(Stored data)
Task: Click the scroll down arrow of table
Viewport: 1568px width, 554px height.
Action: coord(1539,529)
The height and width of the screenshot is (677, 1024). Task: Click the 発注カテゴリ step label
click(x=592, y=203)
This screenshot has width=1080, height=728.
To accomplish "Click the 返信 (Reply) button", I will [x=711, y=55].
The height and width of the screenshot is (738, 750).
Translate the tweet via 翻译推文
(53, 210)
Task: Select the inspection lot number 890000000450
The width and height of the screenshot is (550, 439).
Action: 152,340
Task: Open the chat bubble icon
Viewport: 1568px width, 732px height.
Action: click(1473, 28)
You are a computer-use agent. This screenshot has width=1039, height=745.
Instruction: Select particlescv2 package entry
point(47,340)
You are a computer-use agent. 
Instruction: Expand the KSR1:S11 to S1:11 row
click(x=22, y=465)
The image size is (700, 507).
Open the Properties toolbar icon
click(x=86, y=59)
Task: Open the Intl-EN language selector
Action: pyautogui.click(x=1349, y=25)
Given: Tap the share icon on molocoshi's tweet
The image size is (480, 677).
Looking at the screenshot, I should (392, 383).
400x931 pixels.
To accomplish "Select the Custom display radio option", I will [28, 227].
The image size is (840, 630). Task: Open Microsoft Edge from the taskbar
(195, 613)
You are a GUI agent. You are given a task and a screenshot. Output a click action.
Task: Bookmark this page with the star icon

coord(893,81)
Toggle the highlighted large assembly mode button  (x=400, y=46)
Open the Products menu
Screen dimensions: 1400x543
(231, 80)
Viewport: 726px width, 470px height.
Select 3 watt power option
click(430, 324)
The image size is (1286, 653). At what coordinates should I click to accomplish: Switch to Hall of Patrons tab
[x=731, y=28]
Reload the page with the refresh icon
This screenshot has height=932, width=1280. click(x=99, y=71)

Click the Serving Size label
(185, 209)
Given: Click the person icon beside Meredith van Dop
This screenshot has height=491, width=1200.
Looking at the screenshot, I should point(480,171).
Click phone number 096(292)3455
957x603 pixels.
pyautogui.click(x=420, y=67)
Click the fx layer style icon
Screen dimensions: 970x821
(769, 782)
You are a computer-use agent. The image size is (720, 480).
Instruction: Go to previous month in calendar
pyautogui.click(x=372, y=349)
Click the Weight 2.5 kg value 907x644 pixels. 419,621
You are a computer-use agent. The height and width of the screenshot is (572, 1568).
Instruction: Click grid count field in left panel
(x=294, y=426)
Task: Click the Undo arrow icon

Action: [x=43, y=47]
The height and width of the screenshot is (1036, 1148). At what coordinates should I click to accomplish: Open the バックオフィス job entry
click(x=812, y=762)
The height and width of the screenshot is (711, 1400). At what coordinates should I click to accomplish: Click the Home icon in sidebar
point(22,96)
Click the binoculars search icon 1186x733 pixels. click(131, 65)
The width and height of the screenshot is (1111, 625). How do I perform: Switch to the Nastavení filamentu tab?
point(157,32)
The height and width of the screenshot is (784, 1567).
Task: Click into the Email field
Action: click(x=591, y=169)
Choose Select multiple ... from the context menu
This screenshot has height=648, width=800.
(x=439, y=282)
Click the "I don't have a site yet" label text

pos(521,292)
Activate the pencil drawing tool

GOAL OF THE EXERCISE>
Once you find the line with "Given: Tap the" in the entries above, output it and each line after it up to and including the line with "You are a GUI", and nothing else.

EXERCISE SOLUTION>
Given: Tap the share icon on molocoshi's tweet
The image size is (480, 677).
Looking at the screenshot, I should (392, 383).
400x931 pixels.
To accomplish "Select the Custom display radio option", I will [28, 227].
The image size is (840, 630). Task: Open Microsoft Edge from the taskbar
(195, 613)
You are a GUI agent. You are given a task and a screenshot. Output a click action.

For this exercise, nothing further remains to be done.